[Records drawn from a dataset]

%%

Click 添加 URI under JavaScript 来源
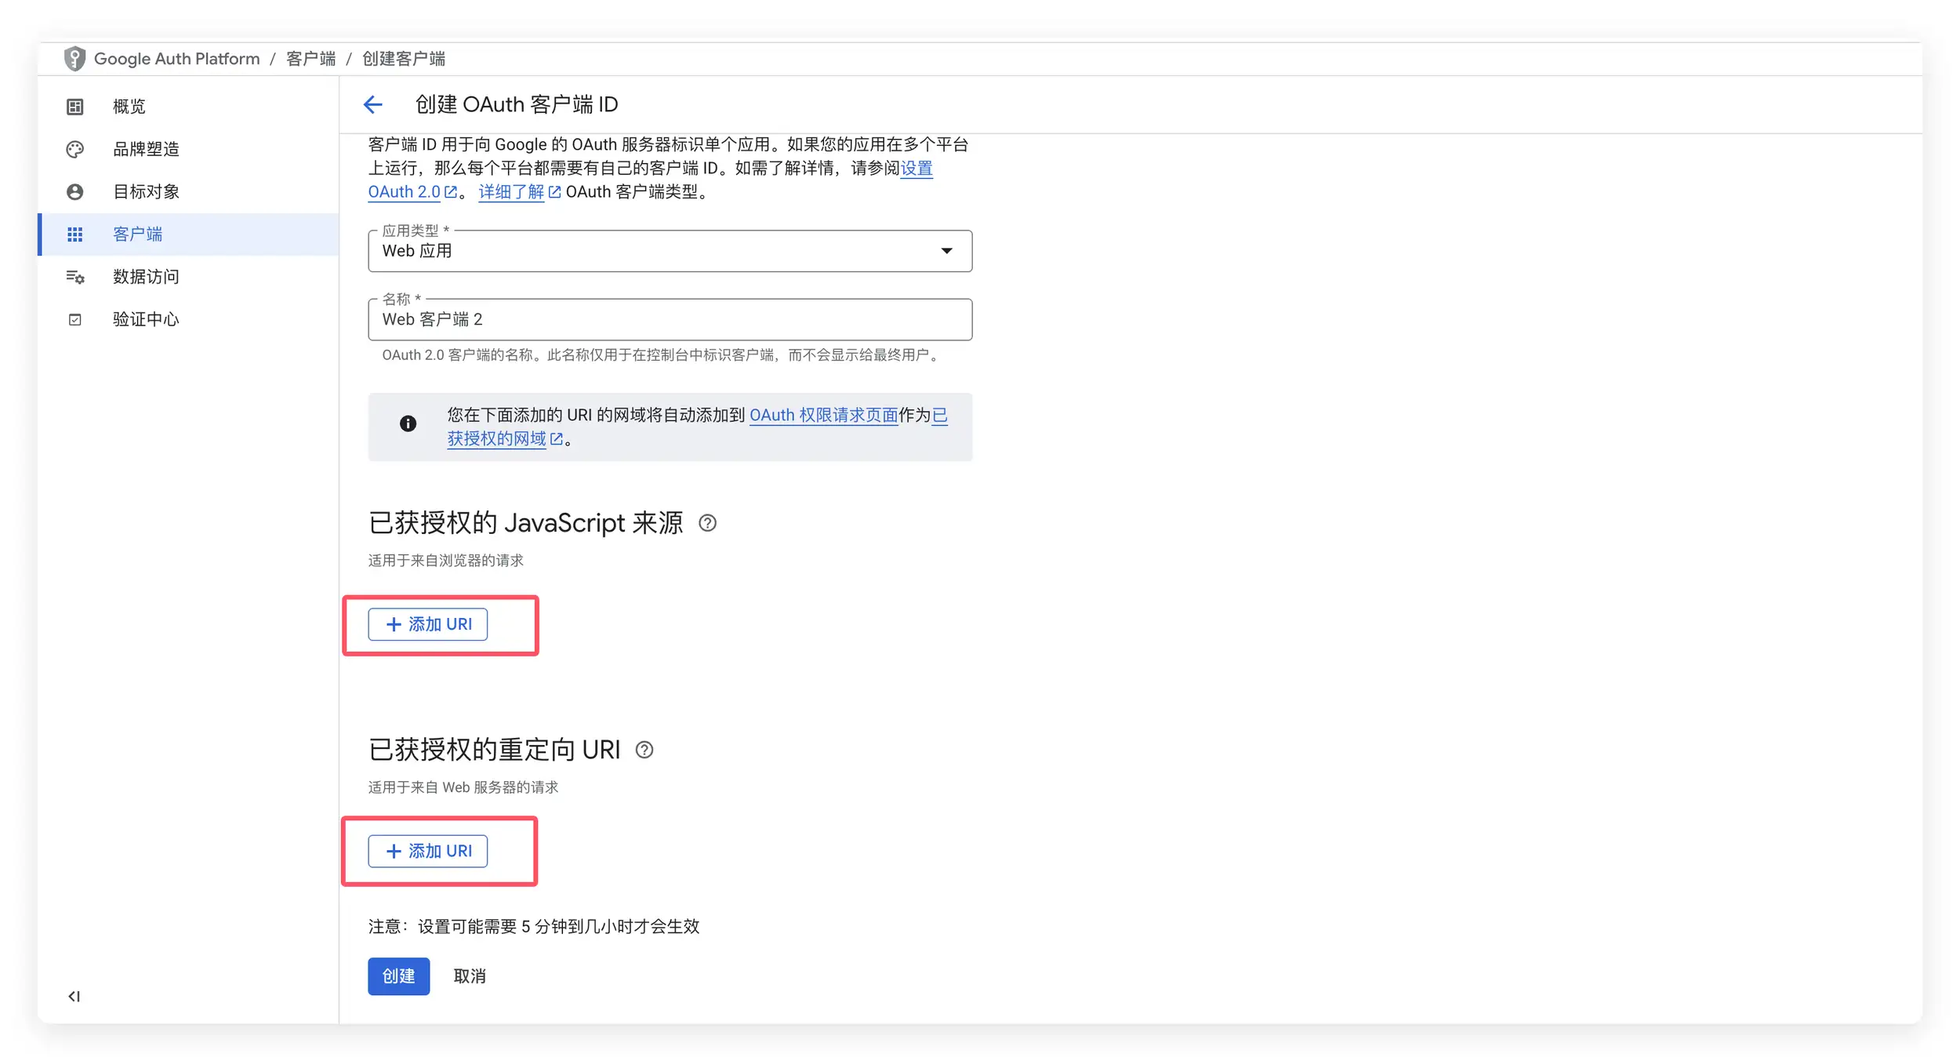 [427, 624]
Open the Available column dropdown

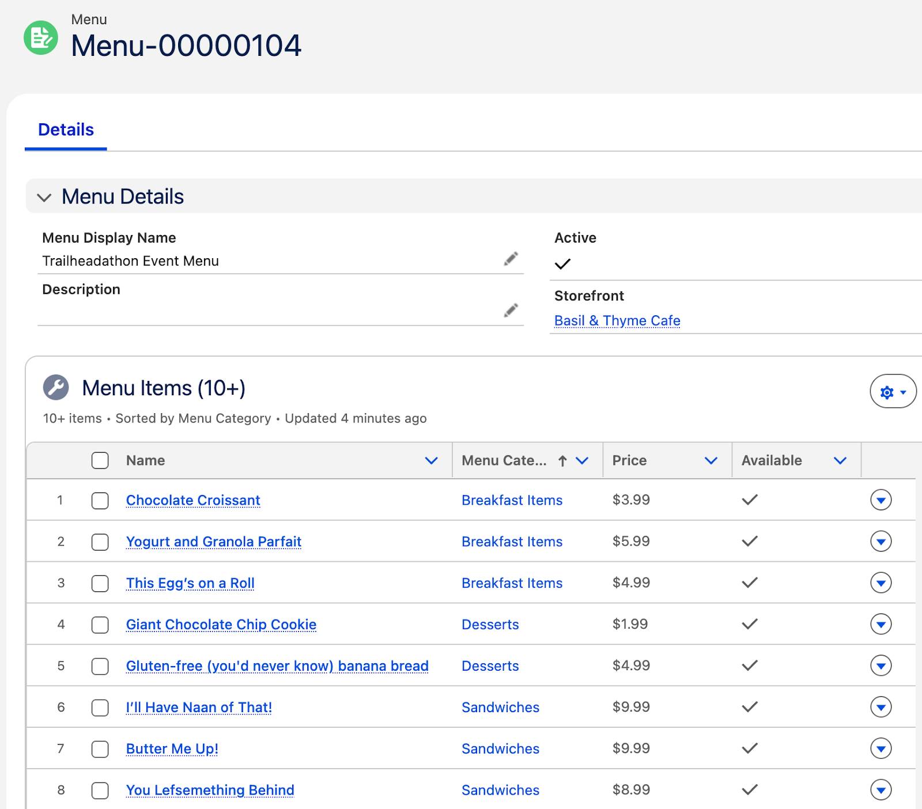click(839, 460)
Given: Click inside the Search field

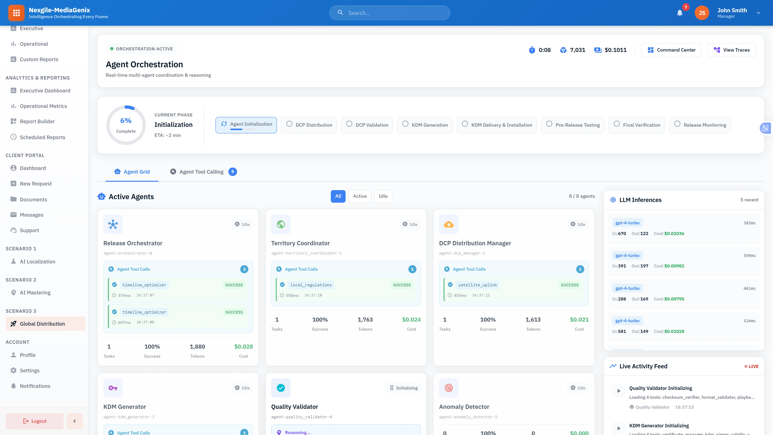Looking at the screenshot, I should pyautogui.click(x=390, y=13).
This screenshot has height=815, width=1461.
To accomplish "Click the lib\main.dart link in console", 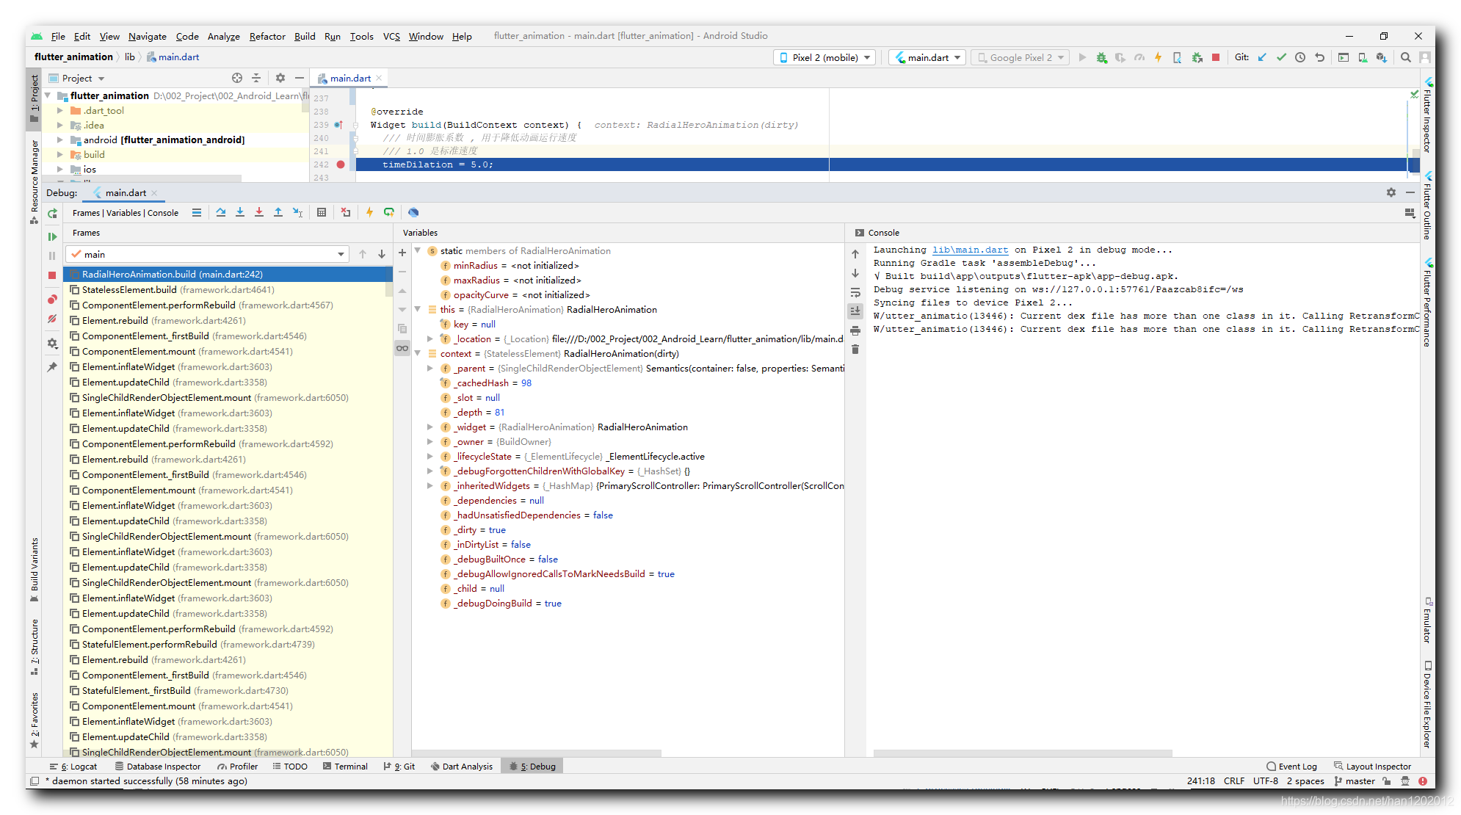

%%

## BRIEF
Return every line of the records exactly as given, pictures excluded.

## TASK SOLUTION
Click 添加 URI under JavaScript 来源
 [427, 624]
Open the Available column dropdown

click(839, 460)
Given: Click inside the Search field

Looking at the screenshot, I should pyautogui.click(x=390, y=13).
This screenshot has height=815, width=1461.
To accomplish "Click the lib\main.dart link in console", 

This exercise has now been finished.